By Patrycja Zaras
GDANSK (Reuters) – Polish footwear and apparel retailer CCC’s shares fell in morning trading on Tuesday following remarks by its chief executive that the start of the year would continue to be weak after a challenging 2022.
“A very demanding year is behind us, and we expect the beginning of this year might be similar too,” Group CEO Marcin Czyczerski said in a statement.
The footwear retailer reported a 12% drop year-on-year in earnings before interest, tax, depreciation and amortisation (EBITDA) late on Monday.
Adjusted EBITDA was flat, while revenue grew 19% to 2.43 billion zlotys ($550.02 million).
As a result of cost cuts implemented in the third quarter amid a “turbulent business environment”, CCC’s cost-to-revenue ratio improved by 4.5% in the fourth-quarter from a year ago.
Shares fell as much as 5.2% in early trading on Tuesday before erasing some losses to trade down 1.5% at 38.700 zlotys.

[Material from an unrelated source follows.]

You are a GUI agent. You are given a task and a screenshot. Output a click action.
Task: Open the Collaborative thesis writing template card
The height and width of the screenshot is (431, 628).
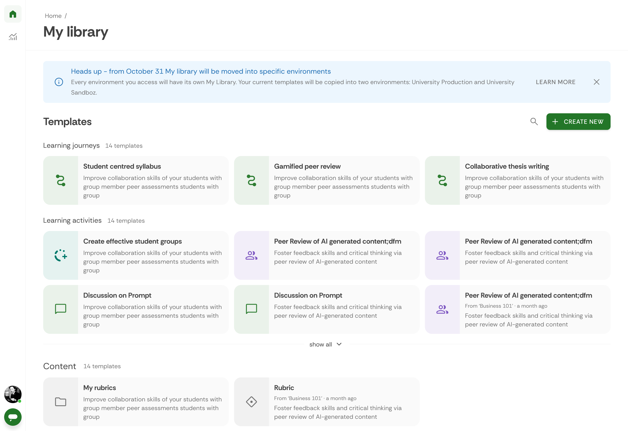click(x=507, y=166)
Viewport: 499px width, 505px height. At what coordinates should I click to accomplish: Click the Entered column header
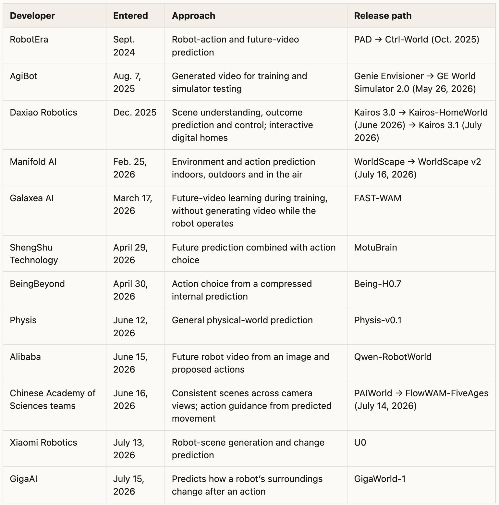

The group’s newest brand, HalfPrice, fared better, reporting that revenue more than doubled to 285 million zlotys ($64.51 million) on the year, and like-for-like sales stood at 30% year-on-year, mainly due to 40% traffic growth.
Like-for-like sales refers to the growth in sales recorded by the same number of stores a year ago, adjusted for new store openings or closures.
“We see that our idea for off-price works well and in 2023 we want to gradually expand the sales network”, said HalfPrice CEO Adam Holewa, referring to the company’s discounted products.
Multibrand e-commerce remained under pressure, CCC said, citing an outlook for weak global economic growth and demand, as its Modivo brand – which sells clothes, footwear, home and beauty products – sought ways to optimise costs in areas such as logistics, returns and investments in performance marketing.